* _About this exercise_
Pictures aside, return every line below exactly as written.

======== Data records

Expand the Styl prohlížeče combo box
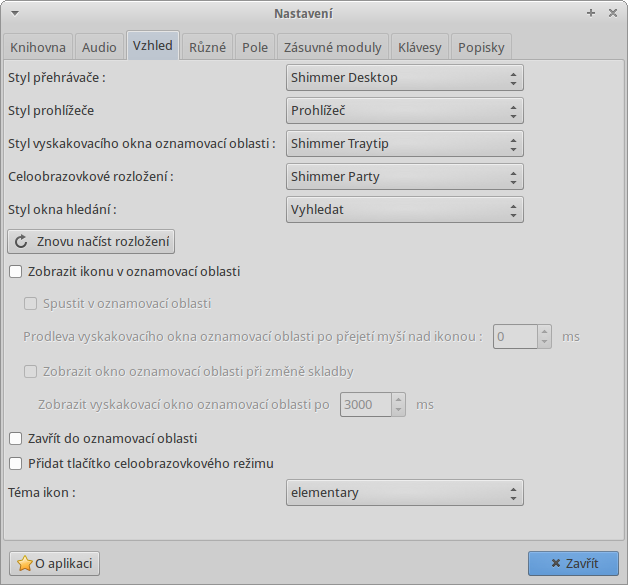This screenshot has width=628, height=585. coord(405,111)
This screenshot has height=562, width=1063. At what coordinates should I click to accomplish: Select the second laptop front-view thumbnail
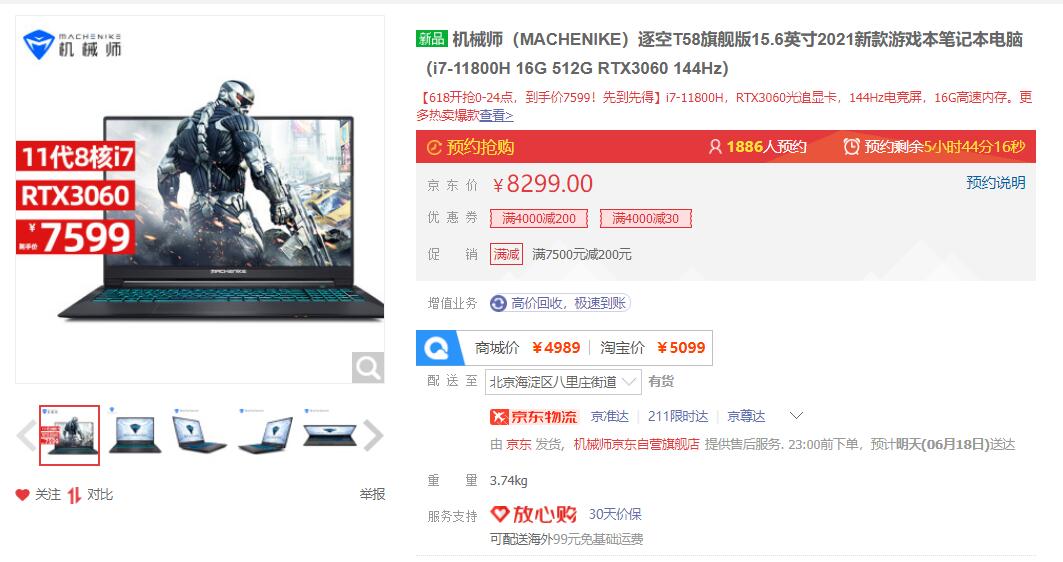135,435
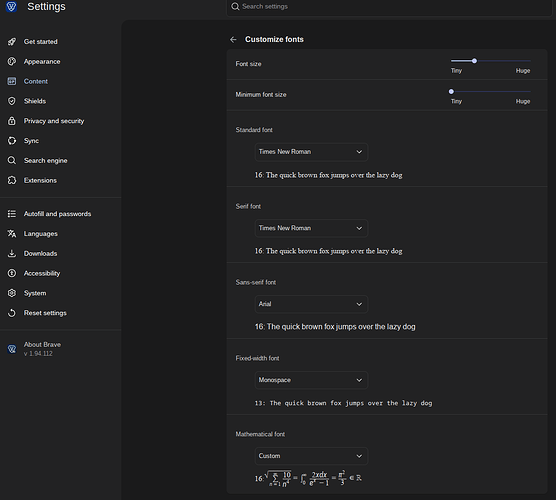
Task: Select the Appearance palette icon
Action: (x=12, y=61)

================

* _Solution to this task_
Expand the Styl prohlížeče combo box
This screenshot has width=628, height=585. coord(405,111)
This screenshot has height=562, width=1063. At what coordinates should I click to accomplish: Select the second laptop front-view thumbnail
135,435
Task: Select the Appearance palette icon
Action: (x=12, y=61)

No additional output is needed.